The paradoxes of port productivity
This year, the port of Tianjin revealed that automation had provided a boost to the ...
FDX: ABOUT USPS PRIVATISATIONFDX: CCO VIEWFDX: LOWER GUIDANCE FDX: DISRUPTING AIR FREIGHTFDX: FOCUS ON KEY VERTICALFDX: LTL OUTLOOKGXO: NEW LOW LINE: NEW LOW FDX: INDUSTRIAL WOESFDX: HEALTH CHECKFDX: TRADING UPDATEWMT: GREEN WOESFDX: FREIGHT BREAK-UPFDX: WAITING FOR THE SPINHON: BREAK-UP ALLUREDSV: BREACHING SUPPORTVW: BOLT-ON DEALAMZN: TOP PICK
FDX: ABOUT USPS PRIVATISATIONFDX: CCO VIEWFDX: LOWER GUIDANCE FDX: DISRUPTING AIR FREIGHTFDX: FOCUS ON KEY VERTICALFDX: LTL OUTLOOKGXO: NEW LOW LINE: NEW LOW FDX: INDUSTRIAL WOESFDX: HEALTH CHECKFDX: TRADING UPDATEWMT: GREEN WOESFDX: FREIGHT BREAK-UPFDX: WAITING FOR THE SPINHON: BREAK-UP ALLUREDSV: BREACHING SUPPORTVW: BOLT-ON DEALAMZN: TOP PICK
A post-pandemic push to diversify and shorten supply chains poses new risks to cargo owners, a senior container transport executive has warned.
Following the virus outbreak in China and subsequent ripples of supply chain disruption worldwide, calls for near-shoring and an end to over-reliance on a single sourcing location have grown louder.

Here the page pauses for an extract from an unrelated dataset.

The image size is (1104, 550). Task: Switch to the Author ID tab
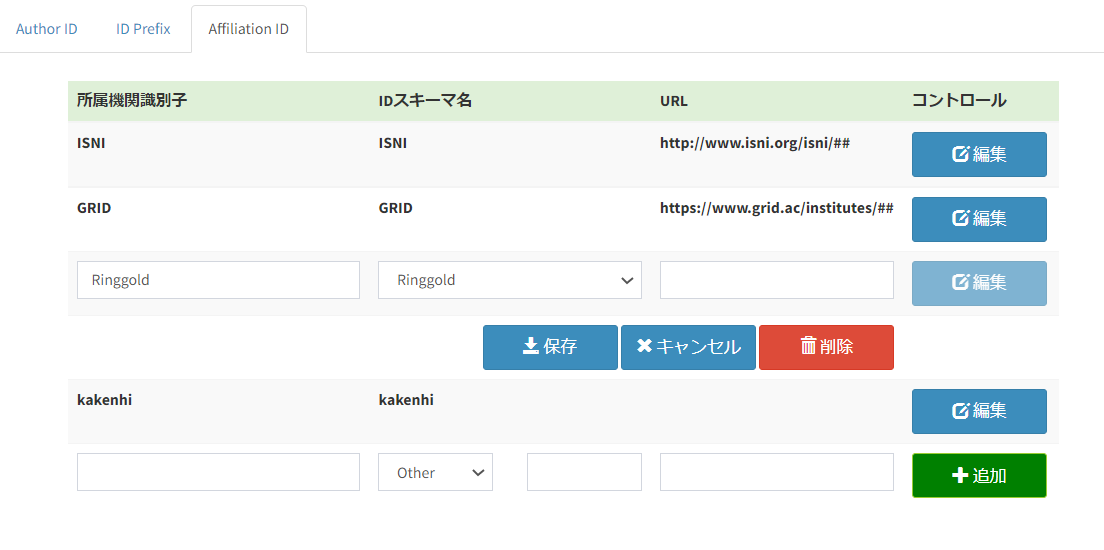pos(47,29)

Governments in particular are likely to reassess supply chains for medical equipment and critical drugs.
However, Mike Bhaskaran, chief technology officer at DP World, warned that supply chain diversification should not mean “spreading it too thin”.

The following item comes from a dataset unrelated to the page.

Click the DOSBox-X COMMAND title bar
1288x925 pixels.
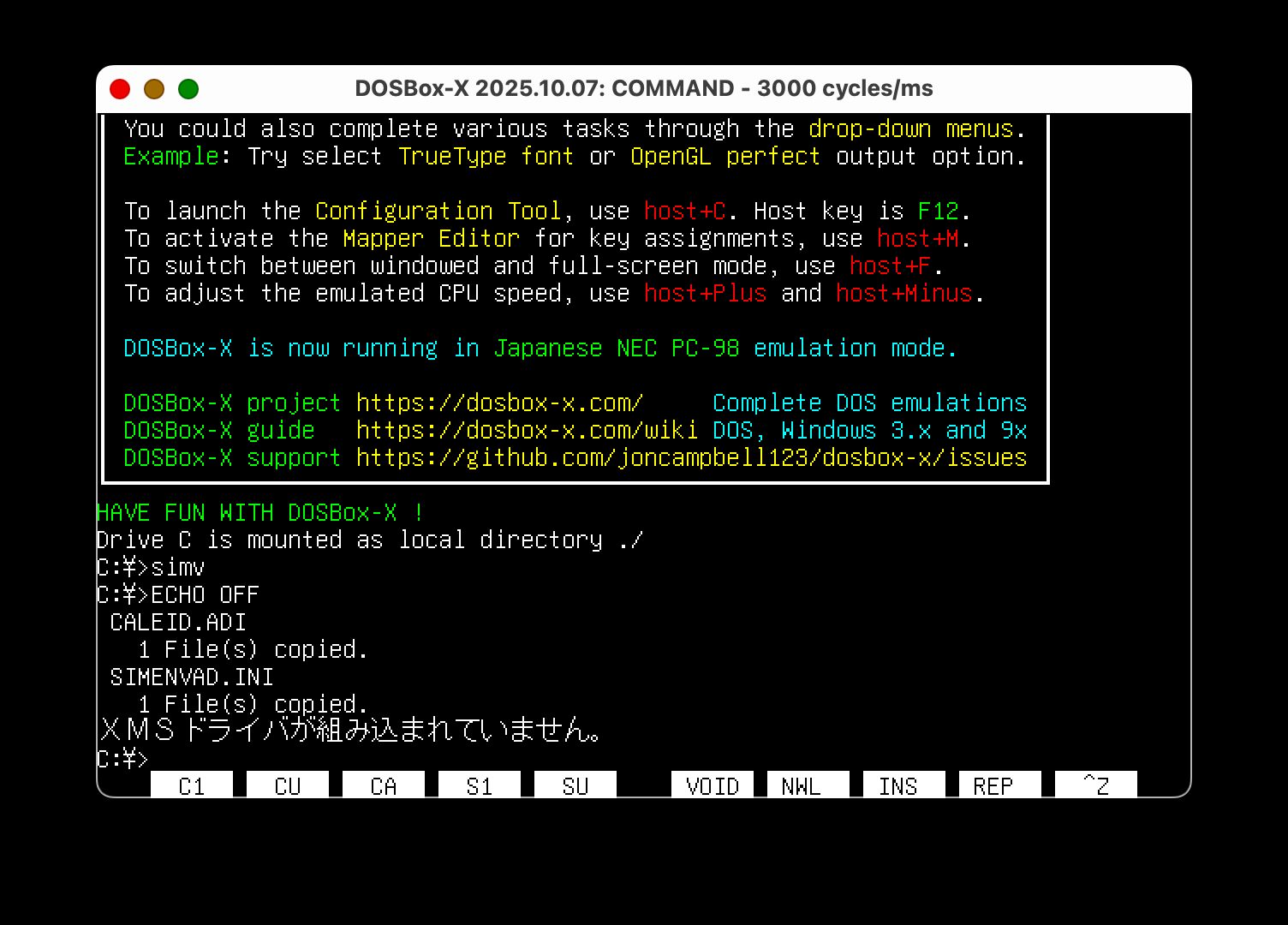click(644, 88)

He told The Loadstar: “Anyone working in logistics will know that diversification is easier said than done, and shorter supply chains aren’t necessarily a shortcut to more efficiency.
“Moving manufacturing operations and re-allocating trade flows across your supply chain is an immensely complex task.
“Some companies are feeling pressure to shorten their supply chains in the hope it will mitigate against future disruptions, but they must not force premature decisions.”
For example, he said, companies which over-diversify too quickly risk damaging their businesses, post-Covid.
“Spreading a supply chain too thin, too quickly – whether geographically or in terms of 3PL partners – will hike costs and limit how competitive a company can be with its end-product prices,” explained Mr Bhaskaran.
He said one way to mitigate the risk would be to maintain a “robust and flexible” storage strategy at different stages of the supply chain.
“This should be a priority for companies wanting to safeguard against future disruption. Those responding well to the crisis are making smart use of their storage inventories at strategic locations across their supply chains to ensure consumer goods and manufacturing components can get to where they are needed.”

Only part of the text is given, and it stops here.